Jeremiah McShane can thank his elite wrestling career for giving him an extra 40 years of life.

McShane was a state high school champion wrestler whose skydiving accident a few years later left him a quadriplegic. From there, he turned tragedy into opportunity, campaigning for accessibility for the disabled in every way possible. McShane died Nov. 13 from an infection. The Minneapolis resident was 63.

Friends and family will remember McShane during a gathering next week, when a movie he appears in about disability access will be shown.

McShane was a state private-school champion wrestler while competing at 160 pounds for DeLaSalle in Minneapolis. He went on to letter in the sport at the University of Minnesota, and "he also loved skydiving," said Jeannie O'Connor, his longtime partner.

On a September day in 1971, the U senior and others were at Howard Lake, west of the Twin Cities, skydiving from a small plane. McShane jumped from a few thousand feet. His main chute failed. He activated his reserve chute, but it tangled with the first one, slowing his descent to a little more than 100 miles per hour.

Yet he survived.

"Because of his wrestling, he had a very large neck, and that saved his life," said O'Connor, who met him four years after the fall.

The doctors "didn't do surgery for 48 hours because they didn't think he would live," she said. "They even called in his family to say goodbye."

McShane came out of surgery a quadriplegic but would still tell people, "'Freefall is the most amazing experience in the world,'" O'Connor recalled. "If he could have skydived again, he would have."

Surgery later brought him limited use of his hands, enough for him to drive, allowing McShane and O'Connor to take many long trips around the United States, Canada and especially to the Upper Peninsula of Michigan.

McShane finished his studies at the U, earning a degree while majoring in psychology and sociology.

The school "wanted another $35 for the diploma," O'Connor said, but he refused to pay, saying, "'I've paid enough,' so he didn't get the diploma.
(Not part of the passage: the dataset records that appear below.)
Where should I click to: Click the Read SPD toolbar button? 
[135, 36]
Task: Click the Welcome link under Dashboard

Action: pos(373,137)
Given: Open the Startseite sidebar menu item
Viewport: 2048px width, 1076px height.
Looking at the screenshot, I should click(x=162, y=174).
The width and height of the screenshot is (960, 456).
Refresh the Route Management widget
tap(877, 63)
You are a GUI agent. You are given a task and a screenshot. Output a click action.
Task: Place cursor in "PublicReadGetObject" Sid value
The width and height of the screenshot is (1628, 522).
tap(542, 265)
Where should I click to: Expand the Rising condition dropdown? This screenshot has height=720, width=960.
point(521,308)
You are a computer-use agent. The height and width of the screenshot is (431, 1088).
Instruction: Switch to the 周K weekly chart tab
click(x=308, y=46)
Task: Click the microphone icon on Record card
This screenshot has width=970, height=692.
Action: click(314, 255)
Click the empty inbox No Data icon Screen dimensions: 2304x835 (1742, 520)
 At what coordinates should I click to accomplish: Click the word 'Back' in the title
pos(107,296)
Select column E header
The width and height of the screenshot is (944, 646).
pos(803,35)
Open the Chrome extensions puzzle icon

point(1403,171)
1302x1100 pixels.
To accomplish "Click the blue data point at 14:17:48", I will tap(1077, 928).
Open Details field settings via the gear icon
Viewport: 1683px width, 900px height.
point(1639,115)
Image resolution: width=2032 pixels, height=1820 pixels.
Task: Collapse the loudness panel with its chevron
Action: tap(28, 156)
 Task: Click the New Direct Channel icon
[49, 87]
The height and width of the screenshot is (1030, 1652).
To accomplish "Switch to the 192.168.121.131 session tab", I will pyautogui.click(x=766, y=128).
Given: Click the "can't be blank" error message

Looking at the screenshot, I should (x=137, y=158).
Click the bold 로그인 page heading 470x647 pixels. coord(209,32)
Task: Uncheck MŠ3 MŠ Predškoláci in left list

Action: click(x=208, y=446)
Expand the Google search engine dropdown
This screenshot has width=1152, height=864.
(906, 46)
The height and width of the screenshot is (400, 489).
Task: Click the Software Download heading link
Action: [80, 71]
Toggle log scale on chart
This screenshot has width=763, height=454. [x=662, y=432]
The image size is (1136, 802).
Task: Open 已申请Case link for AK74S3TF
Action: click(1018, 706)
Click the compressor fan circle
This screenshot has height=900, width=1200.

He didn't get to do the roll" down the aisle.

McShane worked at the University of Minnesota in the Program in Human Sexuality, leading small-group discussions through much of the 1970s about sexual attitudes and disabilities.

He also campaigned for greater accessibility for the disabled, whether it was through contact with government and academic policymakers or mentoring others who were newly paralyzed.

His advocacy included a role in the 1970s movie, "There Is More To Me Than What You See," which was produced by Lutheran Social Service and shown to church gatherings and others.

"There is a scene of him at the base of the State Capitol steps, like, 'How do I get in there?' " O'Connor said. "The Twin Cities was so different then than it is now."

The movie will be one of the highlights for those who attend the celebration of McShane's life on Dec. 21.

"Jeremiah will be watching from another sphere," O'Connor said. "He just had a great wit and a wonderful personality. He was extremely non-judgmental. He opened my eyes a lot."

Along with O'Connor, McShane is survived by his mother, Helen; brothers Jimmy, Tom and Daniel; and a sister, Shannon Burns.